- [Extracted material]
>>>

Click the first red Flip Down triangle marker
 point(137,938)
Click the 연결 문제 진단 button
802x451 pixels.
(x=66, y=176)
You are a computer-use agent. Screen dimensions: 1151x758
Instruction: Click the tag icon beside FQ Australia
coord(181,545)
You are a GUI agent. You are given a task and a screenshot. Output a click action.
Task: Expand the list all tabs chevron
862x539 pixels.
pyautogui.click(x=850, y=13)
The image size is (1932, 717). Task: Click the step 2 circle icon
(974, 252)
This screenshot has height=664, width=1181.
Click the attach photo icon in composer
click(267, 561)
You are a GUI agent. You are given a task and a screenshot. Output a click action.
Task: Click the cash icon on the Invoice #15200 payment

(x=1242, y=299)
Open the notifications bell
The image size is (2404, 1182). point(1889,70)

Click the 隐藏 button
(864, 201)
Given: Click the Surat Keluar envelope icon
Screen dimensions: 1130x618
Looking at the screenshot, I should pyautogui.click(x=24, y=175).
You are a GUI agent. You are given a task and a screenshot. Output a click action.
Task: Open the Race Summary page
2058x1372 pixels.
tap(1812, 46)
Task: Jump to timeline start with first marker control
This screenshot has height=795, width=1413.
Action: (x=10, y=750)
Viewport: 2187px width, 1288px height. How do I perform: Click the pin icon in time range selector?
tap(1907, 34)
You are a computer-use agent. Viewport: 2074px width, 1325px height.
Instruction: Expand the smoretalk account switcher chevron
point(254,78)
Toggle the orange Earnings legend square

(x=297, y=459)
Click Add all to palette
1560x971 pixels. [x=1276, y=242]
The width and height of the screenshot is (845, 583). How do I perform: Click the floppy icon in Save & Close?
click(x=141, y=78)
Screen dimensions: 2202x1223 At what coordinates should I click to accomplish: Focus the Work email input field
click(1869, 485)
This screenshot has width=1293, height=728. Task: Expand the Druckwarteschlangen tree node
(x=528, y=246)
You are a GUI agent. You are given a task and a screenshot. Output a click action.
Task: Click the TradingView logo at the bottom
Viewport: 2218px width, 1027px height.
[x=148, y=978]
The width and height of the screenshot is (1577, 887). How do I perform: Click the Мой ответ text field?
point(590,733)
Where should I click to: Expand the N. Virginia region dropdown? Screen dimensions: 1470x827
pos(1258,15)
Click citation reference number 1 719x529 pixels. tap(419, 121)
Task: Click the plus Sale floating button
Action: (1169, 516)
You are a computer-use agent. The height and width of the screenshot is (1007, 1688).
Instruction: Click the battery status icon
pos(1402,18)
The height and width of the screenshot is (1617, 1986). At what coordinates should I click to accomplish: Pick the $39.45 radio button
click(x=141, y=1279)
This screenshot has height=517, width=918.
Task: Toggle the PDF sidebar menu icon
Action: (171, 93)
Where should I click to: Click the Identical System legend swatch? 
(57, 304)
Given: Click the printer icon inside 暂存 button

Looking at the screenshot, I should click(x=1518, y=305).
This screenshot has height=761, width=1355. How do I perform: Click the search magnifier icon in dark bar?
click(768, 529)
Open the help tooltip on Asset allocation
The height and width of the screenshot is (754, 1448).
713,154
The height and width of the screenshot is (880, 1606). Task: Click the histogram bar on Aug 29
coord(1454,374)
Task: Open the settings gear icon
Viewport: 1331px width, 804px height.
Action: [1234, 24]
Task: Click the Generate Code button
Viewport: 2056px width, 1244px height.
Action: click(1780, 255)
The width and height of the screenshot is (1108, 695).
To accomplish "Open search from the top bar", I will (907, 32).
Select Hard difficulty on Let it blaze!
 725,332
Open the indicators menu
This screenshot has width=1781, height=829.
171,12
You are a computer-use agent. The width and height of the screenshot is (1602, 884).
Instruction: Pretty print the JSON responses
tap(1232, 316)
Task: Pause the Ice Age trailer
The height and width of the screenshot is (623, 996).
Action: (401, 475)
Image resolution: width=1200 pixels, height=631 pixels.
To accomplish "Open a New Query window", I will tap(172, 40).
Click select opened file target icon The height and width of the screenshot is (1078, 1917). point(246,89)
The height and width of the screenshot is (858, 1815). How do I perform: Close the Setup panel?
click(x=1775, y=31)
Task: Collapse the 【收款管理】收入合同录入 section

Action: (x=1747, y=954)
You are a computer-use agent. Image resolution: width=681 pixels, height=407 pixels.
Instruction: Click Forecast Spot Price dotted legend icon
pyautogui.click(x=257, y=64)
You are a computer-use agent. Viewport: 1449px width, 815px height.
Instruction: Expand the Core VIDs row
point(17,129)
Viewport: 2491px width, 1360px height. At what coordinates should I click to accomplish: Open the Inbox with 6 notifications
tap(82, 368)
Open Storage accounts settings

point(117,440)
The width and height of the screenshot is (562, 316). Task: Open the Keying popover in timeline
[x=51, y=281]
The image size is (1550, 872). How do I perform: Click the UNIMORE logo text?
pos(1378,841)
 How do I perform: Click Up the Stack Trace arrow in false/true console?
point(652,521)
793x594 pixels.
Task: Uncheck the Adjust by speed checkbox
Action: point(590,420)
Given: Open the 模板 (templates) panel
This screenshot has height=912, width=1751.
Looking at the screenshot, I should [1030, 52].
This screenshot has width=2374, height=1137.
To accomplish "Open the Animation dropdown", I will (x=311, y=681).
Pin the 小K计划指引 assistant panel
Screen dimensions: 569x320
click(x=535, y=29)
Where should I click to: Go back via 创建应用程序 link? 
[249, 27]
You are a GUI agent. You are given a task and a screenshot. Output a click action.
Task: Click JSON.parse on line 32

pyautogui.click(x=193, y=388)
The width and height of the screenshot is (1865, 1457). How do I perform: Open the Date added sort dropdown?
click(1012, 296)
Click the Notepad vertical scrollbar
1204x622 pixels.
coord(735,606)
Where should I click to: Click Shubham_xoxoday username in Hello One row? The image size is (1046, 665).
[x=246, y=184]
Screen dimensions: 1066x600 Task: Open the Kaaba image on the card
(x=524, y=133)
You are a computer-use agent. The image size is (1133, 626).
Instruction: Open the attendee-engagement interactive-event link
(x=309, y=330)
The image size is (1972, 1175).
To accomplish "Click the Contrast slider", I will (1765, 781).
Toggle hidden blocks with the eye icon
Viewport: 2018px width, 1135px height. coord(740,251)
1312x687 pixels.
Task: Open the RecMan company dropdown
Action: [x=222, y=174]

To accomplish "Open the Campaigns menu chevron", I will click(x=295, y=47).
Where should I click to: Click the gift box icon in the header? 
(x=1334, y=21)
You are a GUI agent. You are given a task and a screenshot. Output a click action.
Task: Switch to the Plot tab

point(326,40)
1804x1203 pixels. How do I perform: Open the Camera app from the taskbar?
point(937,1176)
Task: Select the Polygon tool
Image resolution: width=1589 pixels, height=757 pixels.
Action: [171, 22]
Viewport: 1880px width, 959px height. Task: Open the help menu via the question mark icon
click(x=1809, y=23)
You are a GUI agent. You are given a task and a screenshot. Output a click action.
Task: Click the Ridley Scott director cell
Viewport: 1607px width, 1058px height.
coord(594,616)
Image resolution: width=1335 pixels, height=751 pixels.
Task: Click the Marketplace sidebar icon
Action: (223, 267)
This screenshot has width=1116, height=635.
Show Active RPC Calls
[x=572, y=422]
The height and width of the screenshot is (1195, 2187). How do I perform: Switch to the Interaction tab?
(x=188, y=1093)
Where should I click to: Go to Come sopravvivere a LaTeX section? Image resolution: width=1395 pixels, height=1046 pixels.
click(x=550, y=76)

<<<

- [Work item] Extract all lines of the records above that include "computer".

- [Output of the exercise]
You are a computer-use agent. Screen dimensions: 1151x758
You are a computer-use agent. Viewport: 2074px width, 1325px height.
You are a computer-use agent. The height and width of the screenshot is (1007, 1688).
You are a computer-use agent. The width and height of the screenshot is (1602, 884).
You are a computer-use agent. Image resolution: width=681 pixels, height=407 pixels.
You are a computer-use agent. Viewport: 1449px width, 815px height.
You are a computer-use agent. The image size is (1133, 626).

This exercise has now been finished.